Task instructions: Copy down all of the data underneath, exactly as shown.

Dataset:
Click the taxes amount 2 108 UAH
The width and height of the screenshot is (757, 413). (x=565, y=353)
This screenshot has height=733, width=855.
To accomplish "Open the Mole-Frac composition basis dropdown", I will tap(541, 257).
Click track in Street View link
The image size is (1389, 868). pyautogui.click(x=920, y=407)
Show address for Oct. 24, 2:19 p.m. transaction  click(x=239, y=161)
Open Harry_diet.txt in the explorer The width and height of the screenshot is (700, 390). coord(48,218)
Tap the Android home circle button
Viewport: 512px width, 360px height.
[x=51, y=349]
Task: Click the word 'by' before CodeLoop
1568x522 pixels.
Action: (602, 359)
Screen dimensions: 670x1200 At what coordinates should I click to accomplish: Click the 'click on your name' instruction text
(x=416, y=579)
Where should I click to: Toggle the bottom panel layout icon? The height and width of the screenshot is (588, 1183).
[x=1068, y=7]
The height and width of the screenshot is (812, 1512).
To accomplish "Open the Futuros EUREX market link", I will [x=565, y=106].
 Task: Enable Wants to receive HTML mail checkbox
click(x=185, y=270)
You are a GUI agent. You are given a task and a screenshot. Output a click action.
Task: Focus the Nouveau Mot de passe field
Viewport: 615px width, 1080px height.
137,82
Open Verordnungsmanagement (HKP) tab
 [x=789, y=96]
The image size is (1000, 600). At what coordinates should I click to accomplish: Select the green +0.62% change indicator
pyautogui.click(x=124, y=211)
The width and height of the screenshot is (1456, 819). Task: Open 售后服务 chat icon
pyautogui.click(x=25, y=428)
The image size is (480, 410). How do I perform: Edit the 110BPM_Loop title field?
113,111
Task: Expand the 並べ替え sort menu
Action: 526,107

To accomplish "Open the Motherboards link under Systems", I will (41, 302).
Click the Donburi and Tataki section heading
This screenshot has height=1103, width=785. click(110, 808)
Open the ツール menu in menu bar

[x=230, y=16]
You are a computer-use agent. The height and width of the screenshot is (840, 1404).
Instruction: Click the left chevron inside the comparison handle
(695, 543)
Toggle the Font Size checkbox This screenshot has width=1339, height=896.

Response:
Click the taxes amount 2 108 UAH
The width and height of the screenshot is (757, 413). (x=565, y=353)
This screenshot has height=733, width=855.
To accomplish "Open the Mole-Frac composition basis dropdown", I will tap(541, 257).
Click track in Street View link
The image size is (1389, 868). pyautogui.click(x=920, y=407)
Show address for Oct. 24, 2:19 p.m. transaction  click(x=239, y=161)
Open Harry_diet.txt in the explorer The width and height of the screenshot is (700, 390). coord(48,218)
Tap the Android home circle button
Viewport: 512px width, 360px height.
[x=51, y=349]
Task: Click the word 'by' before CodeLoop
1568x522 pixels.
Action: (602, 359)
Screen dimensions: 670x1200 At what coordinates should I click to accomplish: Click the 'click on your name' instruction text
(x=416, y=579)
Where should I click to: Toggle the bottom panel layout icon? The height and width of the screenshot is (588, 1183).
[x=1068, y=7]
The height and width of the screenshot is (812, 1512).
To accomplish "Open the Futuros EUREX market link", I will [x=565, y=106].
 Task: Enable Wants to receive HTML mail checkbox
click(x=185, y=270)
You are a GUI agent. You are given a task and a screenshot. Output a click action.
Task: Focus the Nouveau Mot de passe field
Viewport: 615px width, 1080px height.
137,82
Open Verordnungsmanagement (HKP) tab
 [x=789, y=96]
The image size is (1000, 600). At what coordinates should I click to accomplish: Select the green +0.62% change indicator
pyautogui.click(x=124, y=211)
The width and height of the screenshot is (1456, 819). Task: Open 售后服务 chat icon
pyautogui.click(x=25, y=428)
The image size is (480, 410). How do I perform: Edit the 110BPM_Loop title field?
113,111
Task: Expand the 並べ替え sort menu
Action: 526,107

To accomplish "Open the Motherboards link under Systems", I will (41, 302).
Click the Donburi and Tataki section heading
This screenshot has height=1103, width=785. click(110, 808)
Open the ツール menu in menu bar

[x=230, y=16]
You are a computer-use agent. The height and width of the screenshot is (840, 1404).
Instruction: Click the left chevron inside the comparison handle
(695, 543)
Toggle the Font Size checkbox This screenshot has width=1339, height=896.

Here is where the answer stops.